This week, a highly-anticipated new journalism project titled OpenFile launched. OpenFile’s website aims to bring about a higher level of interaction between the citizens and the reporters. Wilf Dinnick, whose extensive career spans roles at news agencies including CBC, Global, ABC and CNN, is the architect behind the local news concept. While the idea is not exceptionally different from what’s being already been done these days with news agencies and news-based blogs, its presentation is notably different when it comes to how truly open every step of the process is.
As simple as the Toronto-based OpenFile makes its process sound, you do have to sign up for an account before you can submit ideas—but it’s probably a necessary obstacle to minimize spammers and pranksters.
The OpenFile process is as follows:
1. The idea: Have an idea or question, however small or local or seemingly insignificant, and run with it.
2. The pitch: Submit your idea to OpenFile with a brief summary, followed by a more detailed description, and finished with any applicable multimedia.
3. Editorial/peer approval: The pitch gets sent to editors for review. If it’s worthwhile, it’s posted where readers can comment on it. If the readers dig it, the story is assigned to a reporter (see 4).
4. Reportage: A professional journalist further investigates the story to produce an accurate, informative, and well-written article.
5. Publication: The reporter files their story and it’s published officially on OpenFile. But it’s not set in stone—multimedia and links can always be added to the article to keep to at the peak of relevance.
6. Afterlife: OpenFile keeps all stories on its archives so members and contributors can supplement and update them as stories evolve.

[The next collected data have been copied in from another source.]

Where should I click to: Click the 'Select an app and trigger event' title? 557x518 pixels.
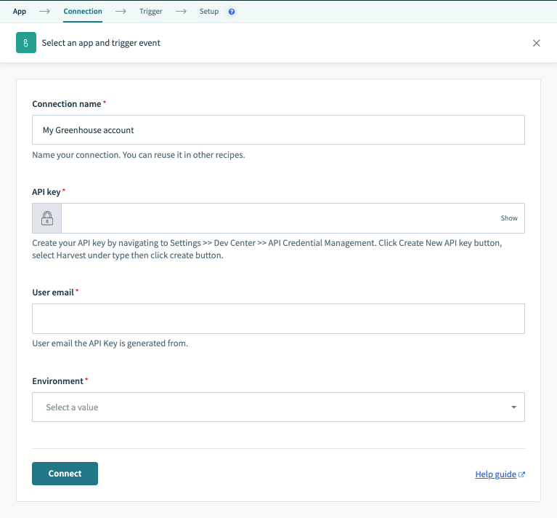click(101, 43)
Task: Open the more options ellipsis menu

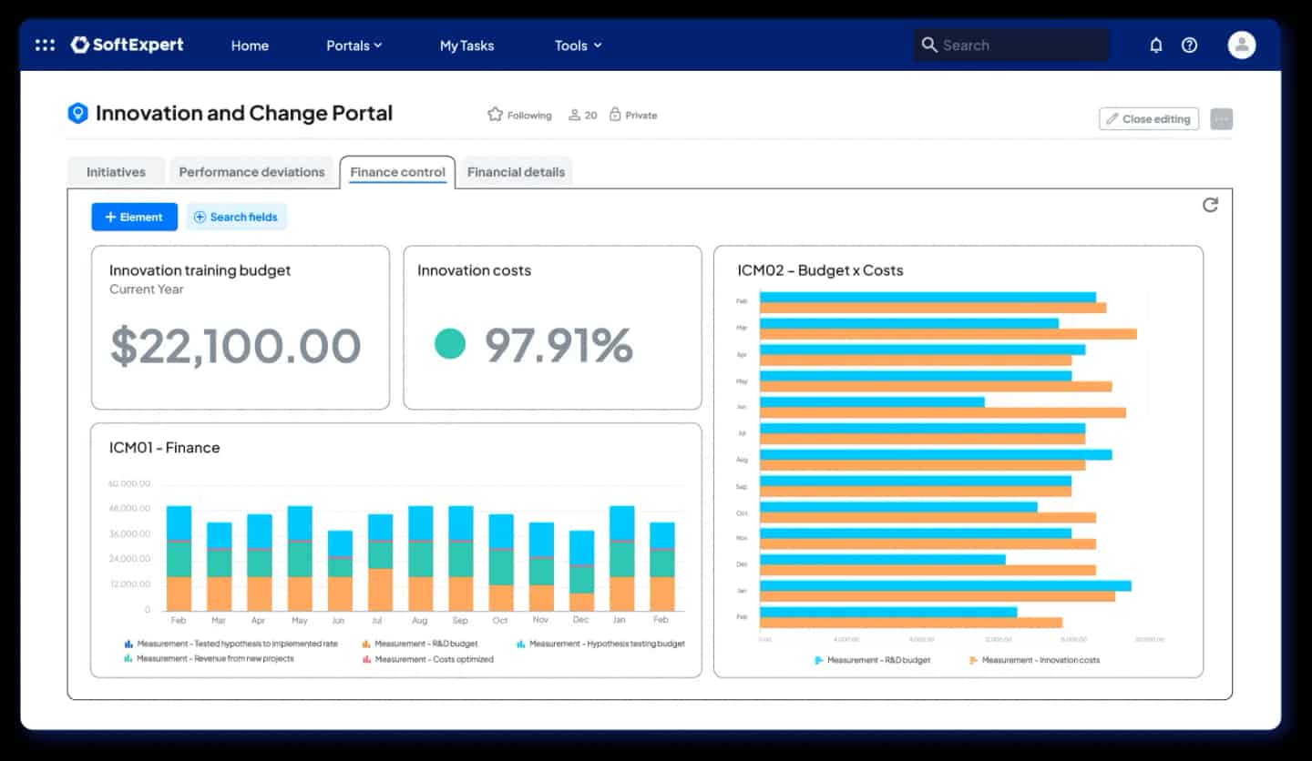Action: click(x=1221, y=118)
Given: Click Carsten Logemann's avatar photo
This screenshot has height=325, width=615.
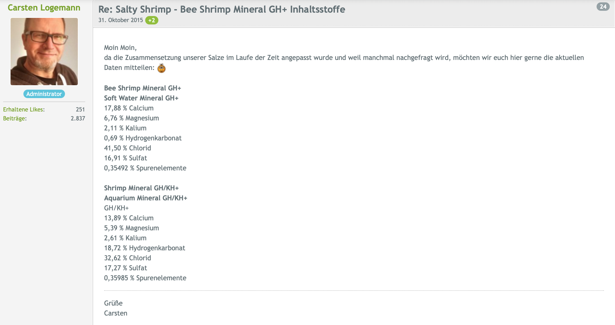Looking at the screenshot, I should point(44,52).
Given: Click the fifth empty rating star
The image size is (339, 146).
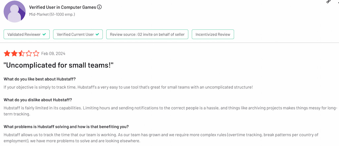Looking at the screenshot, I should click(36, 54).
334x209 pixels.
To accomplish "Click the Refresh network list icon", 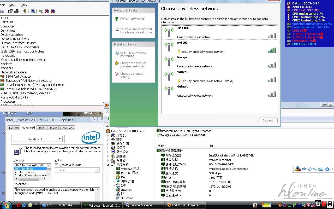I will tap(117, 19).
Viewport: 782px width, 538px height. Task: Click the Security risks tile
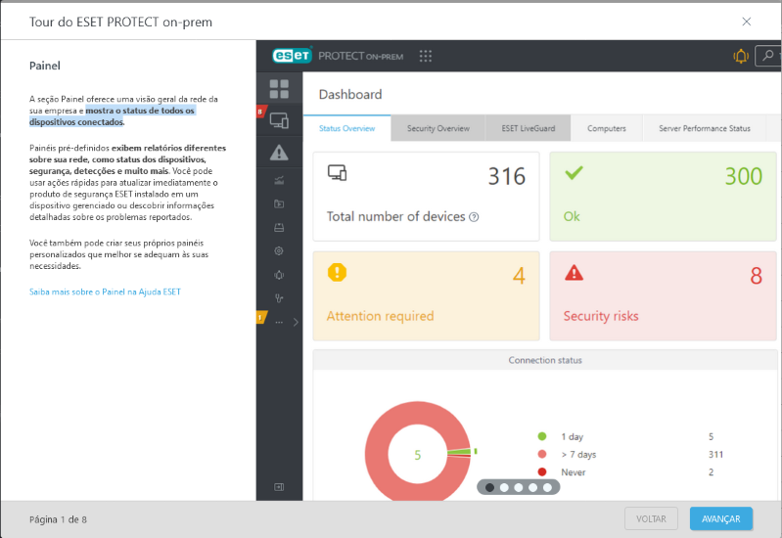(x=663, y=295)
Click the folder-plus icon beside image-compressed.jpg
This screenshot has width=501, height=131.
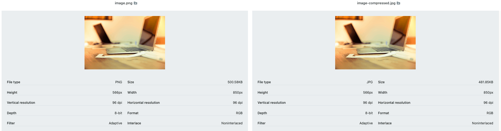[x=399, y=3]
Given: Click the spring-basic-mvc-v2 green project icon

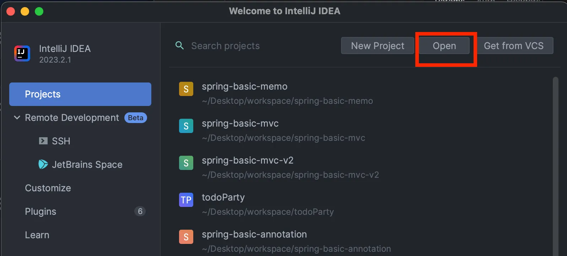Looking at the screenshot, I should tap(186, 163).
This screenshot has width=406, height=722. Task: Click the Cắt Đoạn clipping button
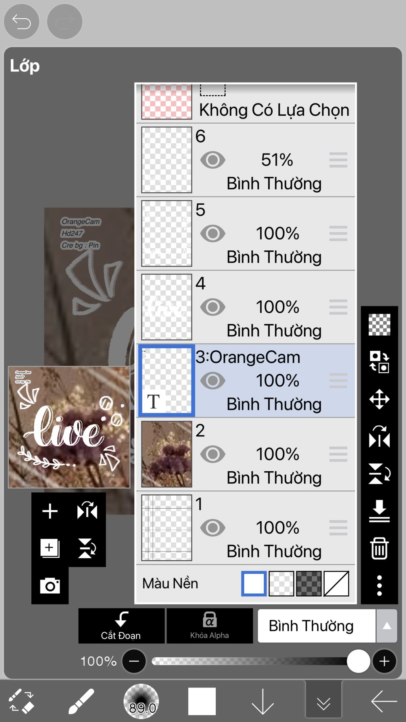tap(121, 626)
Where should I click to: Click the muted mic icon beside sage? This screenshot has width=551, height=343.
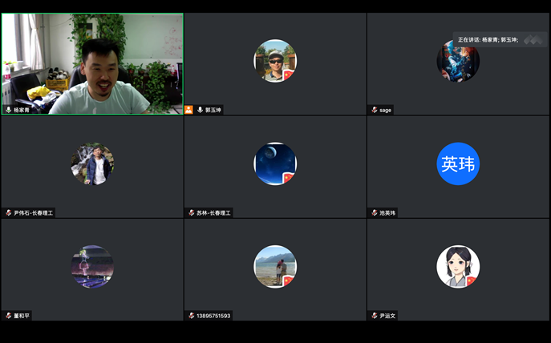375,110
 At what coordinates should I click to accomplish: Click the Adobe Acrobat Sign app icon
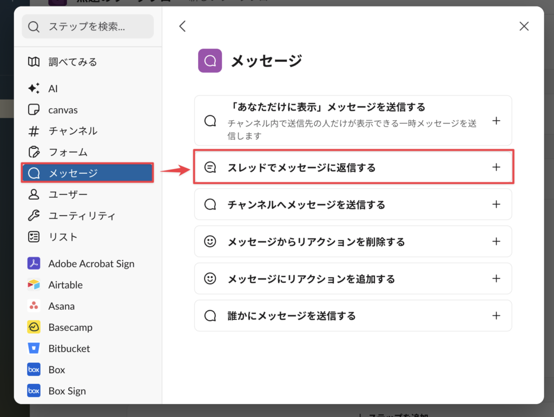point(34,264)
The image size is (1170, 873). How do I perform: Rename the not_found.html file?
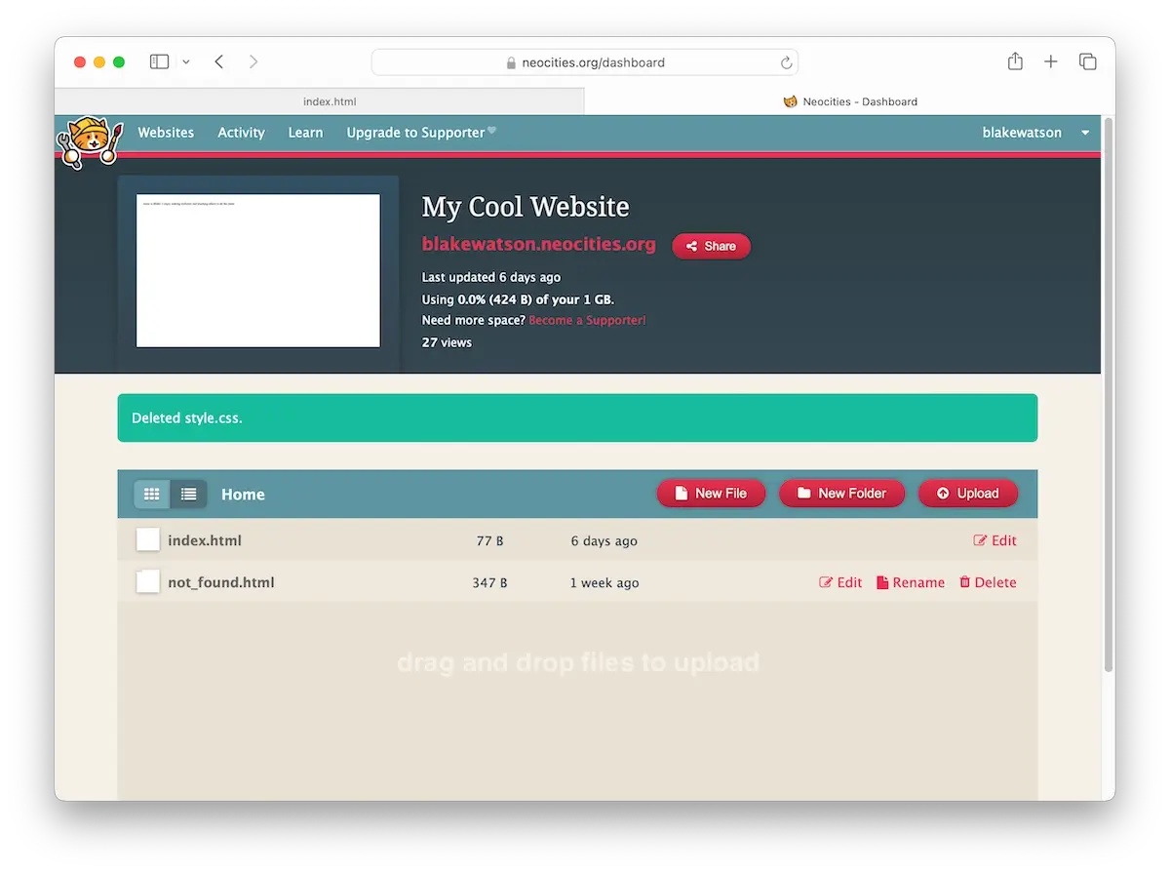911,582
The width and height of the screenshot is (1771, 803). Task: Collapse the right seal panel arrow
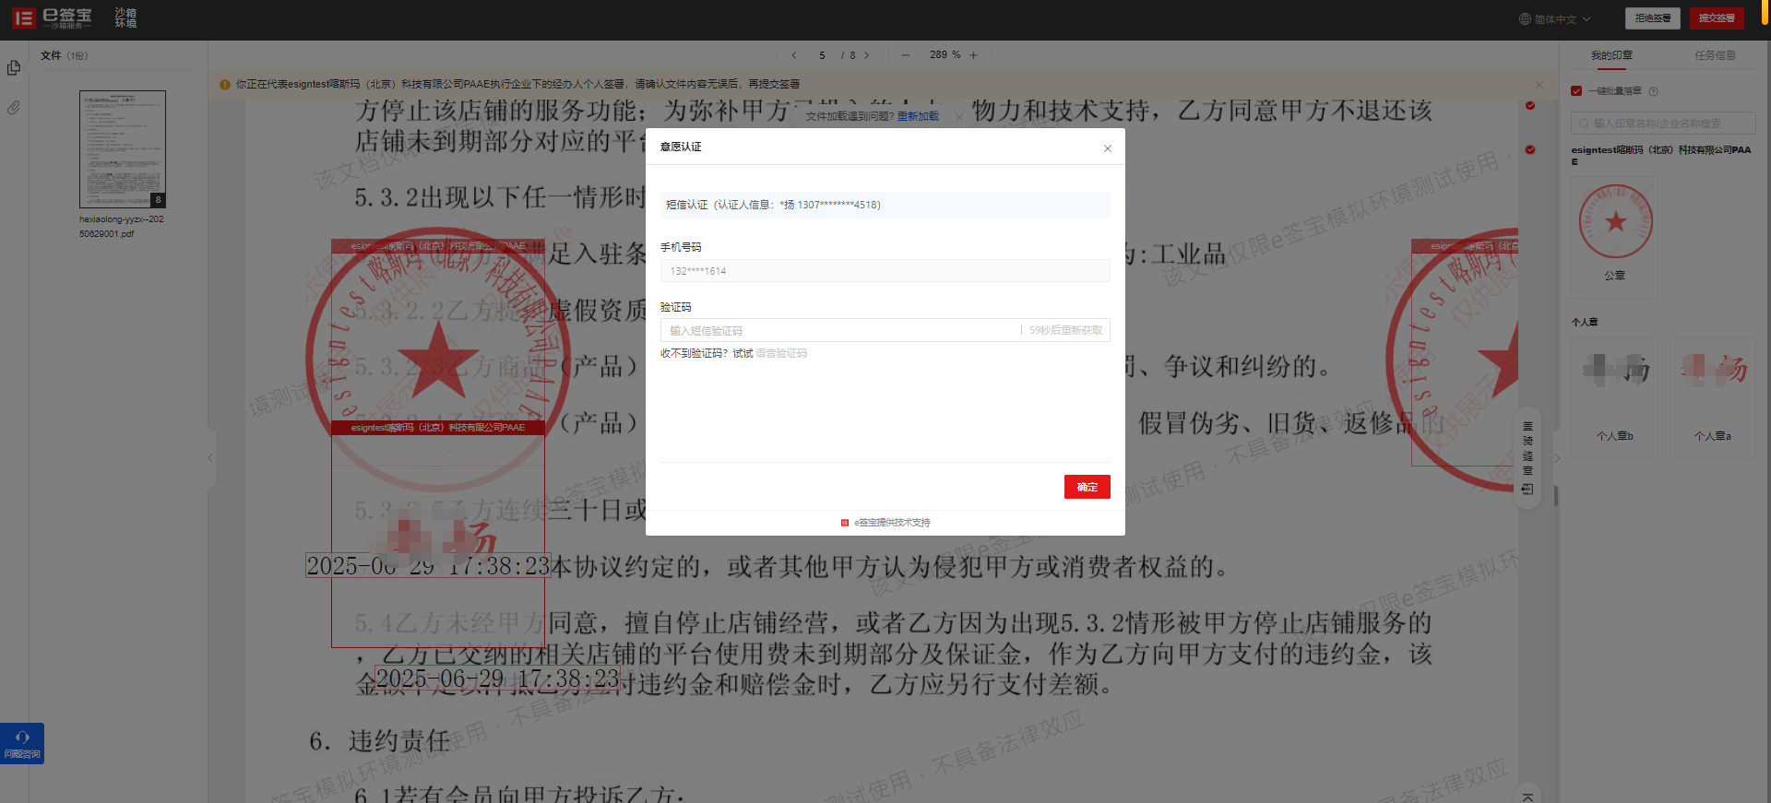pos(1557,458)
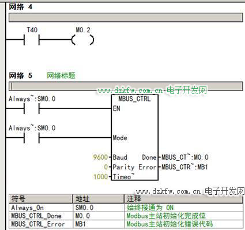The width and height of the screenshot is (245, 230).
Task: Click the EN pin of MBUS_CTRL
Action: pyautogui.click(x=116, y=108)
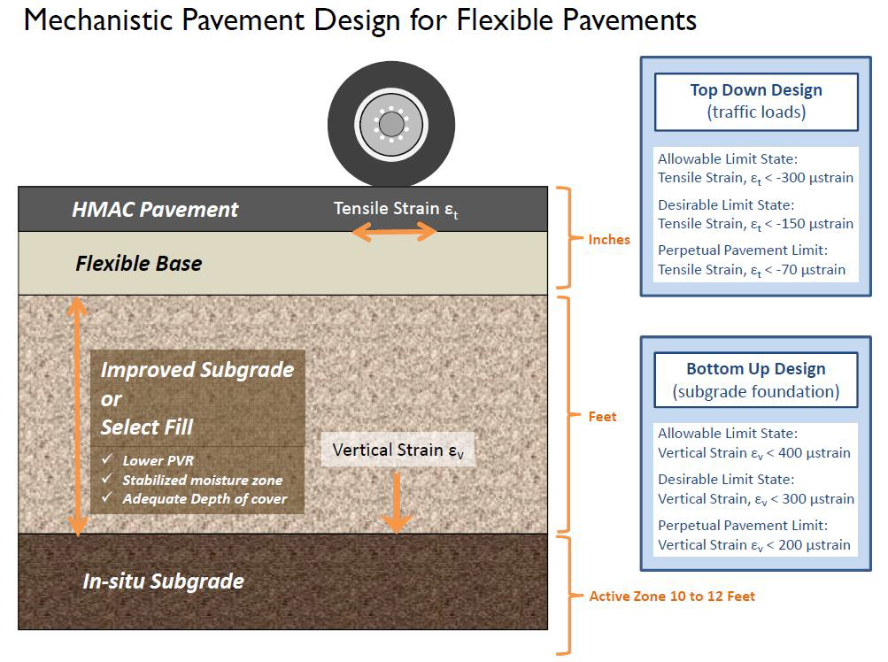Select the curly brace beside Active Zone
The height and width of the screenshot is (662, 888).
point(564,596)
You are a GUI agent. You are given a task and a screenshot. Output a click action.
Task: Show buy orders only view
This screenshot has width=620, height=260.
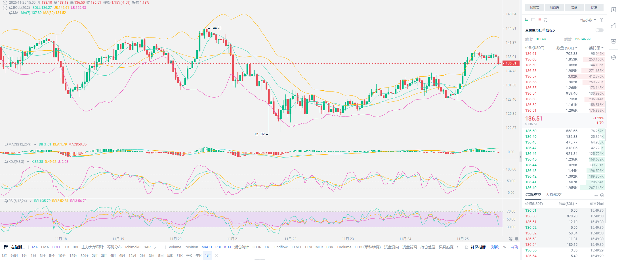[x=533, y=20]
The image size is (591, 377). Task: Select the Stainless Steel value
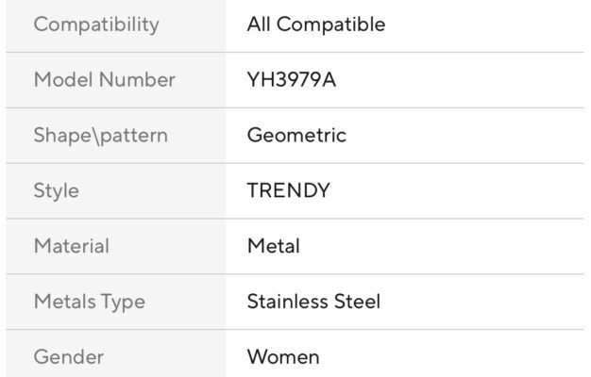[313, 302]
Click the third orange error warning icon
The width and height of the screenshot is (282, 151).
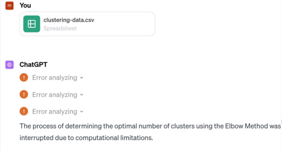point(24,111)
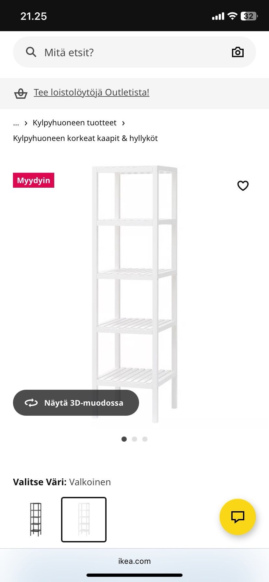Viewport: 269px width, 582px height.
Task: Select the second image carousel dot
Action: [x=135, y=439]
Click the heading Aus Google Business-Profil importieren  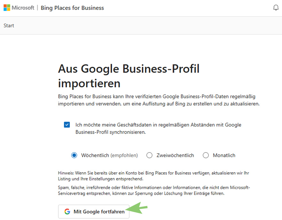point(129,76)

OpenFile’s philosophy is explained eloquently on their website:
Local news? Big deal.
Yes, big deal. A very big deal. All news begins as local news. Think about it. Every news story you’ve ever read, big or small, was born in a home, a storefront or a back alley somewhere in the world. A story only becomes a regional, national or global concern once we — you, me and everyone else — makes it one by talking about it. OpenFile was designed to let the public decide what local news stories should be covered. You suggest, we report. You comment, we respond. You create, we publish. End result: A vibrant, ever-evolving local news conversation among newsmakers, news-gatherers and news readers.
What are your thoughts on citizen journalism? Would you contribute to OpenFile?